A great deal of Epstein’s book is devoted to arguing that we cannot produce renewable energy efficiently enough to replace fossil fuels. This is not, to be quite frank, a field in which I have the necessary technical knowledge to be a participant. What is interesting, though, is how little space Epstein devotes to the question of whether we can use energy more efficiently. Yes, all of us want heat, light, and warmth. This does not mean that there are not significant reductions to be made in our overuse of cars rather than public transport, bikes or our own two legs, our overuse of commercial flying and overconsumption of meat.

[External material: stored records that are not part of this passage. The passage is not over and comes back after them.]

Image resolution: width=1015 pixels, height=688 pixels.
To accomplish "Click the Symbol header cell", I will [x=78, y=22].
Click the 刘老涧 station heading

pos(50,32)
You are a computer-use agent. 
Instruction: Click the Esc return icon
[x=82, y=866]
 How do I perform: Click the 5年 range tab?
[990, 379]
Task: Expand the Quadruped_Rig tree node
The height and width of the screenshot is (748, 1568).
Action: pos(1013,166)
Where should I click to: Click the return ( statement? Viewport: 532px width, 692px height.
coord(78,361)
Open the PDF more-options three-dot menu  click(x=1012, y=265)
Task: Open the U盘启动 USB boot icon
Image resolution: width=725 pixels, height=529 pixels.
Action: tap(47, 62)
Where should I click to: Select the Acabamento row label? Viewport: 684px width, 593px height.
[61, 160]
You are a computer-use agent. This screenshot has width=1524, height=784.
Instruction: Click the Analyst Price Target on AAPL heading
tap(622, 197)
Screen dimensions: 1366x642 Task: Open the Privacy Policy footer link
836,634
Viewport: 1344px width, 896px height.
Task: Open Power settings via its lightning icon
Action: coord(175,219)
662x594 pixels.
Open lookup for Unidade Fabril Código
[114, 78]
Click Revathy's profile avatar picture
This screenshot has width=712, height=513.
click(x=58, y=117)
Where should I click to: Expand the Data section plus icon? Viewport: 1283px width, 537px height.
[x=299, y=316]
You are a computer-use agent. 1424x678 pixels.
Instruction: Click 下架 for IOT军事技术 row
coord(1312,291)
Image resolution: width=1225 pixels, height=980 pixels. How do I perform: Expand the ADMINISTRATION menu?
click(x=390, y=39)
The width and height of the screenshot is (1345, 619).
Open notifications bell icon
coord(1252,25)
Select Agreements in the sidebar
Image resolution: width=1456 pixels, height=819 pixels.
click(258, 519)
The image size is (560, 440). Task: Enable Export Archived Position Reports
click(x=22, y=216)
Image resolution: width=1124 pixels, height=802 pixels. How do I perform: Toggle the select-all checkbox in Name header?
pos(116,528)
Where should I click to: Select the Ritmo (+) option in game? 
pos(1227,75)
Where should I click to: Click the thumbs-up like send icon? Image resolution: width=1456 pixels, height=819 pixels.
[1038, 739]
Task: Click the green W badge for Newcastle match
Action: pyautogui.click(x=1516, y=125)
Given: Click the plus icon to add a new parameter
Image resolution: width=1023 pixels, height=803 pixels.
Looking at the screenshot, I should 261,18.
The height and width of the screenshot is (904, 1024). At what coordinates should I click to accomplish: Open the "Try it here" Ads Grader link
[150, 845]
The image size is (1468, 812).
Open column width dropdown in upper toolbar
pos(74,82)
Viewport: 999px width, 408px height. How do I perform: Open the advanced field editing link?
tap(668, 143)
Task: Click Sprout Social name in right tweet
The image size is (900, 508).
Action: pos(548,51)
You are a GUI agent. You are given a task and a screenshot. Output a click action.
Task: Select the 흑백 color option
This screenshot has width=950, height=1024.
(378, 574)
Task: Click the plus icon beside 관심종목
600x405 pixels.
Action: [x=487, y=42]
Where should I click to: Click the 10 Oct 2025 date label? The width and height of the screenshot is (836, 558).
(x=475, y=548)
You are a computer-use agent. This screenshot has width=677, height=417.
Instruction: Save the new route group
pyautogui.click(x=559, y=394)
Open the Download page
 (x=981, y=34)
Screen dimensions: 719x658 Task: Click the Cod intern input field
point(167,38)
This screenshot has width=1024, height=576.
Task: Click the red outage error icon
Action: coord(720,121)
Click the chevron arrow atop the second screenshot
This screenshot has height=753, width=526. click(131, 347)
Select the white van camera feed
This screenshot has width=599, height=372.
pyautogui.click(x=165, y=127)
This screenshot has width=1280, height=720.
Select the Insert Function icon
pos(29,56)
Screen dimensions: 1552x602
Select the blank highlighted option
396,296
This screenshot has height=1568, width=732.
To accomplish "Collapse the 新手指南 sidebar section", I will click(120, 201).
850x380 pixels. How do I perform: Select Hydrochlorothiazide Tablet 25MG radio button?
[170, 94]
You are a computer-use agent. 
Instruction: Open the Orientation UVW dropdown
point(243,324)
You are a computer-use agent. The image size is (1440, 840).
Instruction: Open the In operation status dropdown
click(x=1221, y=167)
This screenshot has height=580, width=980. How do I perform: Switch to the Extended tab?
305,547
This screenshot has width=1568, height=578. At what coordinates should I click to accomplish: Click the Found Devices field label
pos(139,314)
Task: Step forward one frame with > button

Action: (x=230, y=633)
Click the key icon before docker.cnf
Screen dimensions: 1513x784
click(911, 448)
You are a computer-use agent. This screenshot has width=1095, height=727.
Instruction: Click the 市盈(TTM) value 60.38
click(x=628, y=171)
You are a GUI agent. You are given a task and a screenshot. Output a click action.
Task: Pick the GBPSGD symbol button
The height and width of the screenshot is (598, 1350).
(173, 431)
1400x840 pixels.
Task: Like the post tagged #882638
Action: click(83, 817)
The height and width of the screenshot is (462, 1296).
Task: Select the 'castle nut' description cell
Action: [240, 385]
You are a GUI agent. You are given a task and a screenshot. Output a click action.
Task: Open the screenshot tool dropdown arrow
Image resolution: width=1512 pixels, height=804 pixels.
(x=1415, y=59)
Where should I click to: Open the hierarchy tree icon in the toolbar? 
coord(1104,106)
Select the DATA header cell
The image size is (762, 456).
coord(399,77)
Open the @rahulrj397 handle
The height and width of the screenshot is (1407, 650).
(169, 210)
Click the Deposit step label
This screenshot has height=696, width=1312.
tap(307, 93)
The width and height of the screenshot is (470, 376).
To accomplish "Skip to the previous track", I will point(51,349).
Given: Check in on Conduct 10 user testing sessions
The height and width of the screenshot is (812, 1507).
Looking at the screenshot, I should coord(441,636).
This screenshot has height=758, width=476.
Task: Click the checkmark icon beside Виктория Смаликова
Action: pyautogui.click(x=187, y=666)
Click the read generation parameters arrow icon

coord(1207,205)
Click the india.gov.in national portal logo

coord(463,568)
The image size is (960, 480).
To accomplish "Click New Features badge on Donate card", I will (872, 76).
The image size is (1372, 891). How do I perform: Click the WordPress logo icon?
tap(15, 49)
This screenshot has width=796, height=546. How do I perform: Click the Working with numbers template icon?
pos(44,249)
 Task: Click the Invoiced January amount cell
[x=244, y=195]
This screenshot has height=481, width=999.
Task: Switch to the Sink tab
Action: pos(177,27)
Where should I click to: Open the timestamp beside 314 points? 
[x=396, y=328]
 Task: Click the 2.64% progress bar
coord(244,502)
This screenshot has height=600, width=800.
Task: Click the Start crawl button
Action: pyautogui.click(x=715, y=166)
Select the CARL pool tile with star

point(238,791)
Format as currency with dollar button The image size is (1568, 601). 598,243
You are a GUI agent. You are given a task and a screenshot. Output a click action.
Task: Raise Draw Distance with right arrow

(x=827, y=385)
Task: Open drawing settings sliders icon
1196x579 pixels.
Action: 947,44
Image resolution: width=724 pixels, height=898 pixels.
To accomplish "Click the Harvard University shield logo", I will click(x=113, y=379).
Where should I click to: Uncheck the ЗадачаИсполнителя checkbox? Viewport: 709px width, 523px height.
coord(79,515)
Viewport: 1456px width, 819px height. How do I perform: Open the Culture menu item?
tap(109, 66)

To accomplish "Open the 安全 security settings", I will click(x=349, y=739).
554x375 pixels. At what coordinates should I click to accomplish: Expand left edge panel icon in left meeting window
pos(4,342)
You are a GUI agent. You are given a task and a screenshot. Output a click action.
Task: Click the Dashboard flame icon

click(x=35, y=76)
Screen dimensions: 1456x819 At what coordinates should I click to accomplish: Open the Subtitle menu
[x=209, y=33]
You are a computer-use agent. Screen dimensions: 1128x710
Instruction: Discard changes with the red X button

No doubt Mr Epstein, as a libertarian who cut his teeth at the Ayn Rand Institute, would defend our right to drive, fly, and eat animal products as much as we like without being lectured by hoity-toity environmentalists, but these would have been less powerful arguments to make than a defence of African hospitals’ right to electricity.
Epstein has fun mocking falsified predictions of “peak oil,” and boldly claims that there could be no limit to our usable energy sources. “[We] just need human ingenuity to be free to discover ways to turn unusable energy into usable energy.” Mr Epstein has great faith in human ingenuity. If, as he doubts, anthropogenic global warming does have significant deleterious effects on our environment, he nevertheless claims that humans will figure out a way around the problem. Well, perhaps. But as Thomas Homer-Dixon writes in The Ingenuity Gap, there is no reason why our ingenuity must keep pace with potential crises. Following the precautionary principle, we must at least minimise our waste.
I was going to avoid mentioning Rand, for fear of succumbing to guilt by association, but Epstein cheerfully makes this impossible. Rand is quoted, and then her philosophies of life are echoed:
Life can be great, indefinitely. Each of us must try to make the best of his life, by creating as much as he wants to benefit his life, and to take joy in the fact that his interests are harmonized with those of his fellow men and his children and his children’s children, knowing that the greatest gift he can give to both himself and to the future is to be a creative human being who enjoys his life.
All of us hope to enjoy our lives, of course, but much of what we do to help our fellow men, our children, and our children’s children involves sacrificing our immediate enjoyment for the sake of their interests.
I am not suggesting that the Right has to accept all IPCC predictions, or reject the use of fossil fuels in principle, or eat organic food, or listen to folk music. These are questions that thoughtful people can debate. Yet conservatives—and our unruly cousins, libertarians—must stop embracing overly convenient criticism of mainstream science, and avoid getting drunk off idealistic optimism, and resist the indolent desire to wish environmental challenges away. Our higher virtues of order, prudence, restraint, and what Roger Scruton calls “oikophilia” (the love of home) will be respected and not betrayed if we do so.